• [Record set]:
Segment Open

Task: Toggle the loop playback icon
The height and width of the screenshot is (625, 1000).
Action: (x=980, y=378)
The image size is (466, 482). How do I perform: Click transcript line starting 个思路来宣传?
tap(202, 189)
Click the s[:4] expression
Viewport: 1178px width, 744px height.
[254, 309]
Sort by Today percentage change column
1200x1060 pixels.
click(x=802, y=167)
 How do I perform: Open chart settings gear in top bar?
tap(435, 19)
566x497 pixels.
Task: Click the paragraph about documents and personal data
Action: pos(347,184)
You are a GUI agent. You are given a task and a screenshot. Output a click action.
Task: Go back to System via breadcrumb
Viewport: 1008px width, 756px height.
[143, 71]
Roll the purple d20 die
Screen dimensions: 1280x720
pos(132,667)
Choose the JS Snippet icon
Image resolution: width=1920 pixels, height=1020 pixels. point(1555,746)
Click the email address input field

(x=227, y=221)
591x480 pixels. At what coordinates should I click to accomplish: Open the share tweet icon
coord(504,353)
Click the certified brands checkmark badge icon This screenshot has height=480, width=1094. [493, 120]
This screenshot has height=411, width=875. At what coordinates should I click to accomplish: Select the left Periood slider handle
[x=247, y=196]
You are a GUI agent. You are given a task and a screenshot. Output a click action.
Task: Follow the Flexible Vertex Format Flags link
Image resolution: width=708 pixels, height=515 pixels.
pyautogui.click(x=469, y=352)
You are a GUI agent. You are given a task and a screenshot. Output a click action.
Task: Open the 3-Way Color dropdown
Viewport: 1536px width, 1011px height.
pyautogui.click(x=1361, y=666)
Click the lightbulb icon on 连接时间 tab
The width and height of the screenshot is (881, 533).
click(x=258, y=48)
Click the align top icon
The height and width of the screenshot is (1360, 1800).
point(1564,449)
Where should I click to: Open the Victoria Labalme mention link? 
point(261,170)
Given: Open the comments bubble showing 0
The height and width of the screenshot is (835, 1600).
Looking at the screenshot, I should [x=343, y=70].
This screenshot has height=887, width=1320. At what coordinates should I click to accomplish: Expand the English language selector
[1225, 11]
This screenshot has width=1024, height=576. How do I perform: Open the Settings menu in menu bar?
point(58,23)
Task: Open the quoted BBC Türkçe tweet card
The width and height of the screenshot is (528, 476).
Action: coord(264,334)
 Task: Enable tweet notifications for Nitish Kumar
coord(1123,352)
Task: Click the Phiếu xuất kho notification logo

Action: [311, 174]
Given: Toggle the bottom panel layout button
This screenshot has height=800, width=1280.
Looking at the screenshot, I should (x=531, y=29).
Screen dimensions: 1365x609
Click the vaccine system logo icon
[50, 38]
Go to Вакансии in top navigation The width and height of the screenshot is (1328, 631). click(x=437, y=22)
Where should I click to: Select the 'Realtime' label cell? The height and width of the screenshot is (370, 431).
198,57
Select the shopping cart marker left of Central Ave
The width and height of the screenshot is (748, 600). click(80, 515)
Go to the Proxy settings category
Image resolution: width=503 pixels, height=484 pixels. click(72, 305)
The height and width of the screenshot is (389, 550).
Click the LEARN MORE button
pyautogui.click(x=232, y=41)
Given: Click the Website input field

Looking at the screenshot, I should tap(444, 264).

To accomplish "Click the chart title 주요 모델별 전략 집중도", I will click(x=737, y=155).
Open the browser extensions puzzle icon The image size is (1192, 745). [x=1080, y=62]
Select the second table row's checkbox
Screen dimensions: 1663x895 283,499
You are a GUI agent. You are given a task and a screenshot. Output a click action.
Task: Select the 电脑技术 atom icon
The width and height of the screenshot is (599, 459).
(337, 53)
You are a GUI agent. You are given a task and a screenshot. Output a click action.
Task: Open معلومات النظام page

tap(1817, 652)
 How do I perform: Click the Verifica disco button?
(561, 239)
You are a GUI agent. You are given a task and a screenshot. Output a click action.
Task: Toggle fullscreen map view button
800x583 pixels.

Segment Closed

• [Exercise description]: Please retype all of the material above, keeping it exact.

• [Written response]:
Task: Toggle the loop playback icon
The height and width of the screenshot is (625, 1000).
Action: (x=980, y=378)
The image size is (466, 482). How do I perform: Click transcript line starting 个思路来宣传?
tap(202, 189)
Click the s[:4] expression
Viewport: 1178px width, 744px height.
[254, 309]
Sort by Today percentage change column
1200x1060 pixels.
click(x=802, y=167)
 How do I perform: Open chart settings gear in top bar?
tap(435, 19)
566x497 pixels.
Task: Click the paragraph about documents and personal data
Action: pos(347,184)
You are a GUI agent. You are given a task and a screenshot. Output a click action.
Task: Go back to System via breadcrumb
Viewport: 1008px width, 756px height.
[143, 71]
Roll the purple d20 die
Screen dimensions: 1280x720
pos(132,667)
Choose the JS Snippet icon
Image resolution: width=1920 pixels, height=1020 pixels. point(1555,746)
Click the email address input field

(x=227, y=221)
591x480 pixels. At what coordinates should I click to accomplish: Open the share tweet icon
coord(504,353)
Click the certified brands checkmark badge icon This screenshot has height=480, width=1094. [493, 120]
This screenshot has height=411, width=875. At what coordinates should I click to accomplish: Select the left Periood slider handle
[x=247, y=196]
You are a GUI agent. You are given a task and a screenshot. Output a click action.
Task: Follow the Flexible Vertex Format Flags link
Image resolution: width=708 pixels, height=515 pixels.
pyautogui.click(x=469, y=352)
You are a GUI agent. You are given a task and a screenshot. Output a click action.
Task: Open the 3-Way Color dropdown
Viewport: 1536px width, 1011px height.
pyautogui.click(x=1361, y=666)
Click the lightbulb icon on 连接时间 tab
The width and height of the screenshot is (881, 533).
click(x=258, y=48)
Click the align top icon
The height and width of the screenshot is (1360, 1800).
point(1564,449)
Where should I click to: Open the Victoria Labalme mention link? 
point(261,170)
Given: Open the comments bubble showing 0
The height and width of the screenshot is (835, 1600).
Looking at the screenshot, I should [x=343, y=70].
This screenshot has height=887, width=1320. At what coordinates should I click to accomplish: Expand the English language selector
[1225, 11]
This screenshot has width=1024, height=576. How do I perform: Open the Settings menu in menu bar?
point(58,23)
Task: Open the quoted BBC Türkçe tweet card
The width and height of the screenshot is (528, 476).
Action: coord(264,334)
 Task: Enable tweet notifications for Nitish Kumar
coord(1123,352)
Task: Click the Phiếu xuất kho notification logo

Action: [311, 174]
Given: Toggle the bottom panel layout button
This screenshot has height=800, width=1280.
Looking at the screenshot, I should (x=531, y=29).
Screen dimensions: 1365x609
Click the vaccine system logo icon
[50, 38]
Go to Вакансии in top navigation The width and height of the screenshot is (1328, 631). click(x=437, y=22)
Where should I click to: Select the 'Realtime' label cell? The height and width of the screenshot is (370, 431).
198,57
Select the shopping cart marker left of Central Ave
The width and height of the screenshot is (748, 600). click(80, 515)
Go to the Proxy settings category
Image resolution: width=503 pixels, height=484 pixels. click(72, 305)
The height and width of the screenshot is (389, 550).
Click the LEARN MORE button
pyautogui.click(x=232, y=41)
Given: Click the Website input field

Looking at the screenshot, I should tap(444, 264).

To accomplish "Click the chart title 주요 모델별 전략 집중도", I will click(x=737, y=155).
Open the browser extensions puzzle icon The image size is (1192, 745). [x=1080, y=62]
Select the second table row's checkbox
Screen dimensions: 1663x895 283,499
You are a GUI agent. You are given a task and a screenshot. Output a click action.
Task: Select the 电脑技术 atom icon
The width and height of the screenshot is (599, 459).
(337, 53)
You are a GUI agent. You are given a task and a screenshot. Output a click action.
Task: Open معلومات النظام page

tap(1817, 652)
 How do I perform: Click the Verifica disco button?
(561, 239)
You are a GUI agent. You are given a task and a screenshot. Output a click action.
Task: Toggle fullscreen map view button
800x583 pixels.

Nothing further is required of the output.